Mi mamá, quien me dice lo mismo que la abuela, se casó a los veinte años con su primer novio, y estoy segura de que ella se arrepiente de no haber podido disfrutar su juventud. Mi papá le prohibió estudiar lo que ella soñaba: veterinaria. Decía que eso era porque su lugar era en casa, cuidando a su hogar y a sus hijos. Él tampoco es que se involucrara mucho en nuestra crianza. Pero ahora, que tengo 18 años, él intenta esconderme lo más que puede, porque también tengo que ser ese tipo de mujer, enclaustrada. Y si no lo voy a ser, tengo que hacer lo que él me pide, estudiar lo que él quiere y ser parte de sus múltiples negocios sin encontrar mi propia esencia, así como les tocó a mis hermanos.

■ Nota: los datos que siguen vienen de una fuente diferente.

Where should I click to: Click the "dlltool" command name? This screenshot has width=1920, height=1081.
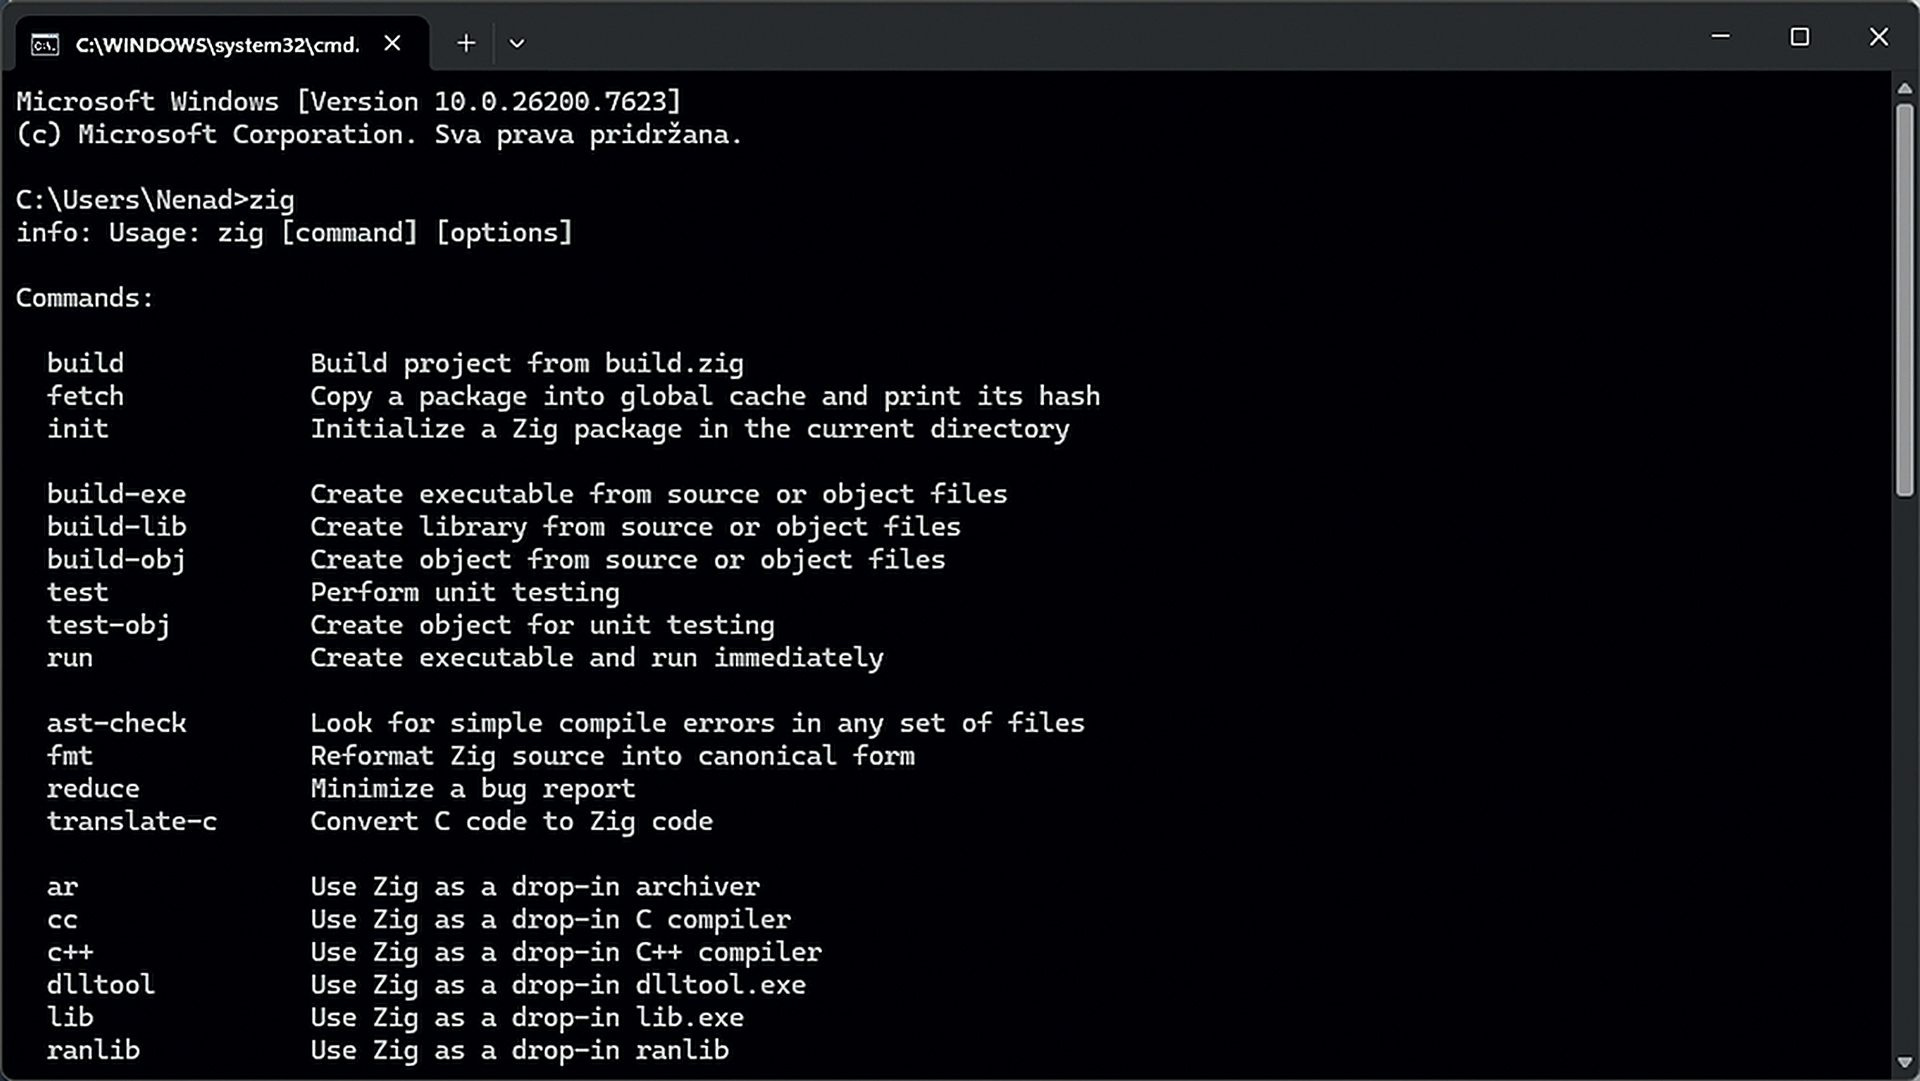(x=100, y=985)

Yo no quiero eso. No quiero perder la oportunidad de conocerme a mí misma y a más personas. No quiero dedicar mi vida a limpiar una casa y a servirle a un hombre que no sabré si estará ahí para mí en las buenas y en las malas. No quiero gastar mi vida y desperdiciar todo mi esfuerzo para ser la típica mujer sumisa y obediente que mi madre y mi abuela tuvieron que ser.
La vida es muy corta como para amarrarme a un hombre, para seguir con la mentalidad de mis abuelos y mis padres. Muy corta como para quedarme esperando a que llegue un príncipe azul a mantenerme y a darme hijos e hijos sin dejarme vivir mi propia vida y cumplir mis sueños.
En este momento soy la oveja negra de mi casa. Varias relaciones fallidas, una mentalidad completamente distinta y unos sueños que van más allá de tener la familia ideal. No quiero dedicar mi vida a seguir las instrucciones de mi papá, trabajando para que él quede satisfecho. No quiero vivir como las mujeres de antes: vivir para hacer feliz a alguien más.